Une enquête sur les circonstances des jeunes tués lors des dernières manifestations contre le report du scrutin présidentiel et les bavures policières contre les journalistes. C’est ce que demande Human Rights Watch aux autorités sénégalaises.
Les autorités sénégalaises devraient «immédiatement» ouvrir des enquêtes indépendantes sur les violences survenues lors des manifestations des 9 et 10 février 2024, à la suite du report de l’élection présidentielle. Dans un communiqué, Human Rights Watch (Hrw) indique qu’au moins deux jeunes hommes et un garçon de 16 ans sont morts, des dizaines de personnes ont été blessées et au moins 271 personnes ont été arrêtées lors des affrontements entre forces de défense et de sécurité et jeunes manifestants. L’organisation de défense des droits humains demande en outre aux autorités de libérer toutes les personnes détenues pour avoir exprimé leurs opinions politiques, garantir le droit à la liberté de réunion, et mettre fin aux agressions contre les journalistes. «Les récents décès et blessures de manifestants ne devraient pas conduire à de nouveaux abus. Les autorités devraient contrôler les forces de sécurité, enquêter sur les personnes impliquées dans les abus et les tenir responsables», martèle Ilaria Allegrozzi, chercheuse à Human Rights Watch.

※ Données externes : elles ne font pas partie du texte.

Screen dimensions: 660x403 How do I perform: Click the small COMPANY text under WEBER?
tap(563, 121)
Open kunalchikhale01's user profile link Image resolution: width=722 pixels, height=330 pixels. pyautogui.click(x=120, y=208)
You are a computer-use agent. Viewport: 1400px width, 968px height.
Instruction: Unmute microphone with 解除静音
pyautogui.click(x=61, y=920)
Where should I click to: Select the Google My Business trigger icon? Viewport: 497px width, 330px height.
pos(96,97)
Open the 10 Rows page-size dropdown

Post Facebook de Sidiki Kabasupprimé
Par ailleurs Human Rights Watch indique avoir mené des entretiens téléphoniques avec 29 personnes, dont cinq manifestants, sept activistes de la société civile, huit membres de l’opposition, cinq journalistes, deux avocats et des proches de deux personnes blessées. Mieux, elle a également examiné les dossiers médicaux des personnes blessées ou tuées, des photographies et des vidéos montrant les morts et les blessés, de nombreuses images des manifestations, ainsi que des rapports publiés par les médias nationaux et internationaux. «A Dakar, des témoins ont déclaré que les forces de sécurité avaient dispersé des centaines de manifestants et d’autres citoyens autour de la Place de la Nation, tirant à bout portant des balles réelles et en caoutchouc et des gaz lacrymogènes», renseigne Hrw. Ailleurs dans le pays, notamment à Mbour, Mbacké, Tivaoune, Touba, Saint-Louis et Ziguinchor, les forces de sécurité auraient également eu recours à une force excessive pour disperser les manifestants.
Alpha Yero Tounkara, un étudiant en géographie âgé de 22 ans, est décédé le 9 février lors de manifestations dans une université de Saint-Louis, dans le nord du pays. Hrw fait savoir aussi que le 10 février, le ministre de l’Intérieur a déclaré dans un post Facebook qui a ensuite été supprimé que «le procureur de la République a été prié de mener une enquête pour déterminer les causes et les circonstances du décès» mais que les forces de sécurité «ne sont pas intervenues sur le campus universitaire où le décès est survenu». Toutefois Hrw estime que cette enquête sur la mort de Tounkara ne devrait pas être influencée par les déclarations de responsables gouvernementaux.
«Héritage désormais menacé»
Human Rights Watch signale que lors des dernières manifestations à Dakar, les forces de sécurité ont agressé et intimidé des journalistes et les ont empêchés de couvrir les événements qui se déroulaient. Alors que le droit international des droits humains et la Constitution sénégalaise protègent le droit à la liberté de réunion et d’expression et interdisent le recours excessif à la force par les responsables de l’application des lois. Aussi les lignes directrices de l’Union africaine pour le maintien de l’ordre par les agents chargés de l’application des lois lors des réunions en Afrique prévoient que les responsables de l’application des lois ne peuvent recourir à la force que proportionnellement à la gravité de l’infraction, et que le recours intentionnel à la force meurtrière n’est autorisé que lorsque cela est strictement inévitable pour protéger la vie. «Le Sénégal est depuis longtemps considéré dans la région comme un exemple de la manière dont une démocratie peut encourager la liberté d’expression, la libre association et la participation politique. Cet héritage est désormais menacé. Face à cette crise politique, les autorités doivent respecter les droits fondamentaux», explique Ilaria Allegrozzi.